What you have to do
Rewrite the lines below as a numbered list, omitting any blank lines.

Data entries
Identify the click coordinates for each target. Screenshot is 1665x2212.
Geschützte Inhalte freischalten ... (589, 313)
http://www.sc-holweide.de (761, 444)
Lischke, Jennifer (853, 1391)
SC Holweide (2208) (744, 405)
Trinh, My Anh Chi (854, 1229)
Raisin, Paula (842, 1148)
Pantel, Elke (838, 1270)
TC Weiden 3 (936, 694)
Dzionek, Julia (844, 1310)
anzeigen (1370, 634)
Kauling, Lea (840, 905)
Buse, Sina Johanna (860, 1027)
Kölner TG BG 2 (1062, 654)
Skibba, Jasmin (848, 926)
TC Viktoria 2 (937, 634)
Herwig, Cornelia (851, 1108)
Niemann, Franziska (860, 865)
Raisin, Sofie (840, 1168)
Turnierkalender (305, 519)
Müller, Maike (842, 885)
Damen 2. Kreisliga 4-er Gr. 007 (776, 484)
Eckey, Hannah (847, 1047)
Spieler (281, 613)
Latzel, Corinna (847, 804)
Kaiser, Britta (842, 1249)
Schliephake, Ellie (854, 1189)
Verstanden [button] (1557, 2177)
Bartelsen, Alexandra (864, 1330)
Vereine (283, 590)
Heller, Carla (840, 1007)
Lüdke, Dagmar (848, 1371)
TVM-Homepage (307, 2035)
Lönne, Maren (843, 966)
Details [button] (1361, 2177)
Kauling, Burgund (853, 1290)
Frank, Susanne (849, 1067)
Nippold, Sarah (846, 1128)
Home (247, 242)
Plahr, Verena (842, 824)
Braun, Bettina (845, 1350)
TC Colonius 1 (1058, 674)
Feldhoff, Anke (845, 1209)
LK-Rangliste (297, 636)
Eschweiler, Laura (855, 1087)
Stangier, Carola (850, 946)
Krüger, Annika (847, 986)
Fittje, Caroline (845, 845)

Full output
1. Identify the click coordinates for each target. Screenshot is 1665x2212.
2. Geschützte Inhalte freischalten ... (589, 313)
3. http://www.sc-holweide.de (761, 444)
4. Lischke, Jennifer (853, 1391)
5. SC Holweide (2208) (744, 405)
6. Trinh, My Anh Chi (854, 1229)
7. Raisin, Paula (842, 1148)
8. Pantel, Elke (838, 1270)
9. TC Weiden 3 (936, 694)
10. Dzionek, Julia (844, 1310)
11. anzeigen (1370, 634)
12. Kauling, Lea (840, 905)
13. Buse, Sina Johanna (860, 1027)
14. Kölner TG BG 2 (1062, 654)
15. Skibba, Jasmin (848, 926)
16. TC Viktoria 2 (937, 634)
17. Herwig, Cornelia (851, 1108)
18. Niemann, Franziska (860, 865)
19. Raisin, Sofie (840, 1168)
20. Turnierkalender (305, 519)
21. Müller, Maike (842, 885)
22. Damen 2. Kreisliga 4-er Gr. 007 (776, 484)
23. Eckey, Hannah (847, 1047)
24. Spieler (281, 613)
25. Latzel, Corinna (847, 804)
26. Kaiser, Britta (842, 1249)
27. Schliephake, Ellie (854, 1189)
28. Verstanden [button] (1557, 2177)
29. Bartelsen, Alexandra (864, 1330)
30. Vereine (283, 590)
31. Heller, Carla (840, 1007)
32. Lüdke, Dagmar (848, 1371)
33. TVM-Homepage (307, 2035)
34. Lönne, Maren (843, 966)
35. Details [button] (1361, 2177)
36. Kauling, Burgund (853, 1290)
37. Frank, Susanne (849, 1067)
38. Nippold, Sarah (846, 1128)
39. Home (247, 242)
40. Plahr, Verena (842, 824)
41. Braun, Bettina (845, 1350)
42. TC Colonius 1 (1058, 674)
43. Feldhoff, Anke (845, 1209)
44. LK-Rangliste (297, 636)
45. Eschweiler, Laura (855, 1087)
46. Stangier, Carola (850, 946)
47. Krüger, Annika (847, 986)
48. Fittje, Caroline (845, 845)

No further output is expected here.